The book will be launched on Thursday 17 February 2022, at Exclusive Books Somerset Mall. Prof Smith will be in conversation with Dr June Bam-Hutchison, currently acting as departmental head of African Studies and Linguistics, and part of the San and Khoi Centre for African Studies at UCT.
Southern Africa’s first people communities are the groups of hunter-gatherers, representing the oldest human lineages in Africa, and herders who migrated from as far as East Africa to settle in what is now Namibia, Botswana and South Africa.
These groups, known today as the Khoisan, are represented by the Bushmen (or San) and the Khoe. In First People, archaeologist Andrew Smith examines what we know about southern Africa’s earliest inhabitants, drawing on evidence from excavations, rock art, the observations of colonial-era travellers, linguistics, the study of the human genome and the latest academic research.
Richly illustrated, First People is an invaluable and accessible work that reaches from the Middle and Later Stone Age to recent times, and explores how the Khoisan were pushed to the margins of history and society.

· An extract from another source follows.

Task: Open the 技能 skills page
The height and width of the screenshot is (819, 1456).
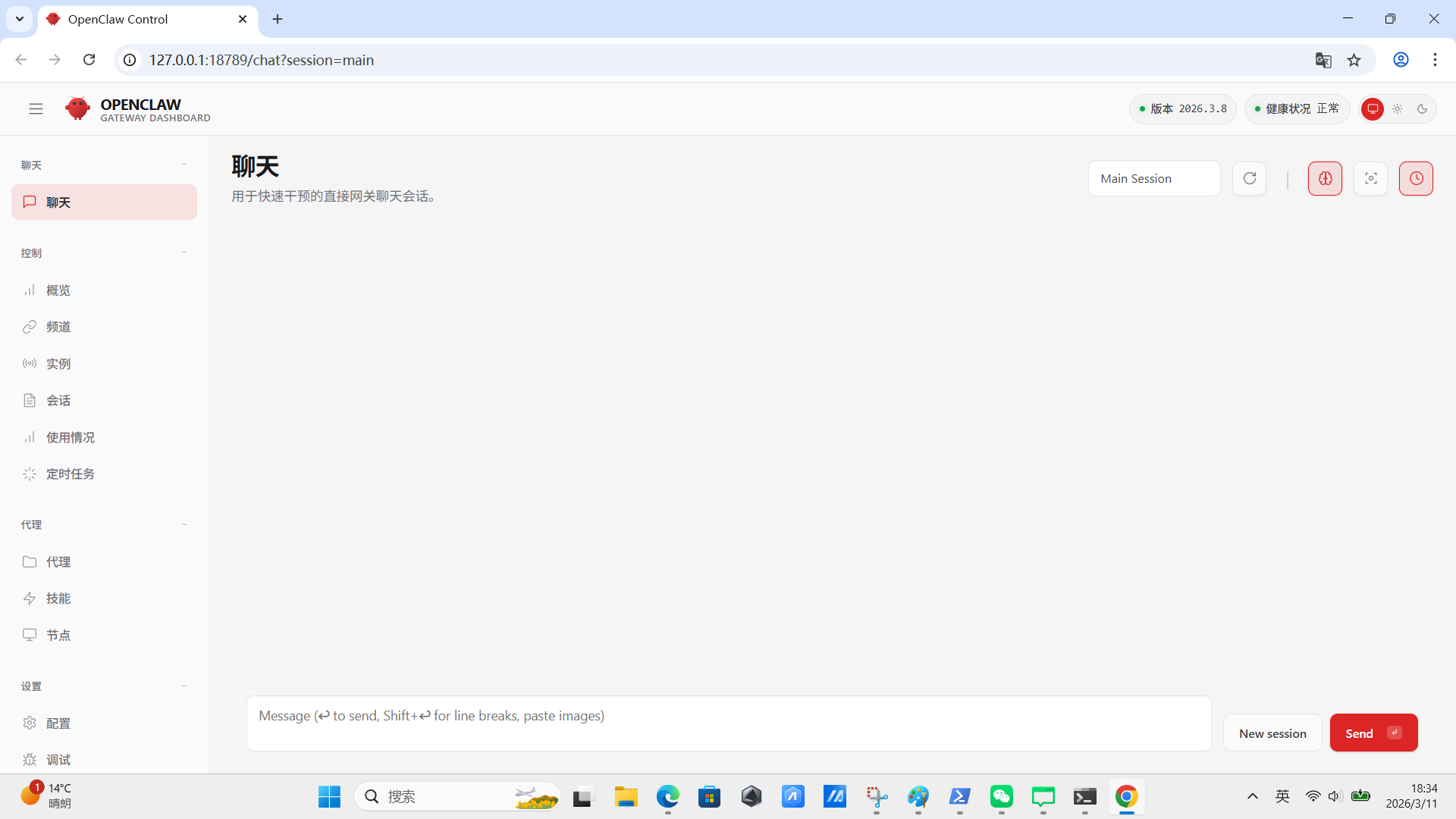Action: coord(58,598)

Smith, who is an expert on the history and prehistory of the Khoisan, paints a knowledgeable and fascinating portrait of their land occupation, migration, survival strategies and cultural practices.
About the author
Professor Andrew Smith is an archaeologist and researcher who has excavated in the Sahara and Southern Africa, working with Tuareg pastoralists in Mali, the Khoekhoen descendants in South Africa, and the Ju/’hoansi Bushmen in Namibia. He has joined expeditions to Egypt and has done research in Ghana, Mali, and Niger. Professor Smith is an emeritus professor in the Department of Archaeology at the University of Cape Town. He has written and published eight academic books on the subject.